== Segment start ==

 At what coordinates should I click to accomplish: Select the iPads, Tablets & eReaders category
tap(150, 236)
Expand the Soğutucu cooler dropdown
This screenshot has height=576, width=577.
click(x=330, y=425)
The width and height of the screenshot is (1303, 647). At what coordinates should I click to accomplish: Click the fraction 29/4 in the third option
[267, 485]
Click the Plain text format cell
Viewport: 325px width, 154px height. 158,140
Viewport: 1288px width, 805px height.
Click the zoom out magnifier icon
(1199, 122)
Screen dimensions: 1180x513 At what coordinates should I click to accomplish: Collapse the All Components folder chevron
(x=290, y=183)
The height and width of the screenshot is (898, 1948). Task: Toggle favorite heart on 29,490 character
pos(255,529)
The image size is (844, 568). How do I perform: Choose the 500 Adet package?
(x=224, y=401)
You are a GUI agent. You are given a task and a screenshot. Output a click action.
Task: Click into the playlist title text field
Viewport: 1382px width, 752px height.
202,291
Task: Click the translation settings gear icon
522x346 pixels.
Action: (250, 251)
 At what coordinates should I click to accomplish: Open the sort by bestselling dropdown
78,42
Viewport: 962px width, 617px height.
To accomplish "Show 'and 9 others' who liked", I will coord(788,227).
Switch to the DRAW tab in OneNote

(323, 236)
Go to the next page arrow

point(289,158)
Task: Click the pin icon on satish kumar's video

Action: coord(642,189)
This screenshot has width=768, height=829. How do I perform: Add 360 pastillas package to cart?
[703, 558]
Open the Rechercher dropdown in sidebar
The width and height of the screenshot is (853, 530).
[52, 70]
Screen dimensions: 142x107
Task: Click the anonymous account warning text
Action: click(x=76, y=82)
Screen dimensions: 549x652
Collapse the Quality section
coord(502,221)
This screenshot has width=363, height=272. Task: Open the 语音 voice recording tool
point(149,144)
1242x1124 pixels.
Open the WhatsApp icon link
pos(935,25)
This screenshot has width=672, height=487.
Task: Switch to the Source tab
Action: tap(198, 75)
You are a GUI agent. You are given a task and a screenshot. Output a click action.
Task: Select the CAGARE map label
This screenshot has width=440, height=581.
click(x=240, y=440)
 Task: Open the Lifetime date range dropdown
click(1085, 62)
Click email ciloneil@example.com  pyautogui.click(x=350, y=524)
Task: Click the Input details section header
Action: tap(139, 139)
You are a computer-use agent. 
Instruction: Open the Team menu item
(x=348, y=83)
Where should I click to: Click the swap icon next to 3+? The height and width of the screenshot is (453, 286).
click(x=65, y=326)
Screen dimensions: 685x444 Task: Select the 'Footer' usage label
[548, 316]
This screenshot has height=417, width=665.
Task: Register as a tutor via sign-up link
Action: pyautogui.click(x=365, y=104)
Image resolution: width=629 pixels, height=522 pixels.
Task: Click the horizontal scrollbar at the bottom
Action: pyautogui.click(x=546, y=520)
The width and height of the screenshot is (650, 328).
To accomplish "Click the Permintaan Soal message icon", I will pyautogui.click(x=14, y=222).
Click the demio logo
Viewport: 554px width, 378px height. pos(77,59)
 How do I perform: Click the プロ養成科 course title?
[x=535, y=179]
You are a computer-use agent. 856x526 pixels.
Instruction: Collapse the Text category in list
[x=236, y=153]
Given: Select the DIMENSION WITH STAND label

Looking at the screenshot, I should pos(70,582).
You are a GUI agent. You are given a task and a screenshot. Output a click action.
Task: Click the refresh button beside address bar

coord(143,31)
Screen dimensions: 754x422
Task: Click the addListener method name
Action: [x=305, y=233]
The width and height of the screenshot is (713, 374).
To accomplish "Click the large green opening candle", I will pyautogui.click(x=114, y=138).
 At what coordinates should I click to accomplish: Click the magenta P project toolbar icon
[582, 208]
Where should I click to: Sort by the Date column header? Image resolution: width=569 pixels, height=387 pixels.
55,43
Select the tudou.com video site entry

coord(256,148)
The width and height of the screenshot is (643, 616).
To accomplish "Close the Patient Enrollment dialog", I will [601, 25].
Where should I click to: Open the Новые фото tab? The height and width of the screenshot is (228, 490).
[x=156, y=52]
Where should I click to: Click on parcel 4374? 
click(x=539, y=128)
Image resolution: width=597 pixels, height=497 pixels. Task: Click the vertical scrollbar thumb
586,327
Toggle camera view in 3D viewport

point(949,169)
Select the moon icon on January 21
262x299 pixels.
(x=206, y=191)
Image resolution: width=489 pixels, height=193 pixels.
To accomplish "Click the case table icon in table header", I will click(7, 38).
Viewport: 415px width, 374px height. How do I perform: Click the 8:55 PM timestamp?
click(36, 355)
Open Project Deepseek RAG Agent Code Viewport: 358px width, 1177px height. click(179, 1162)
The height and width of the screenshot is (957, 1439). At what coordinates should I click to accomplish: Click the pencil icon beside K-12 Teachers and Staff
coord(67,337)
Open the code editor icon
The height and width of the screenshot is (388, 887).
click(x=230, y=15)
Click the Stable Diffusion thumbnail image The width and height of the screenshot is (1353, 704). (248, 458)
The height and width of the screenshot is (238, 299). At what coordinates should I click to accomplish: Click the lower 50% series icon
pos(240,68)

== Segment end ==

TASK DIRECTIONS :: Looking at the material above, how many lines hold the word "computer"? Only the number, please.

RESULT BELOW :: 2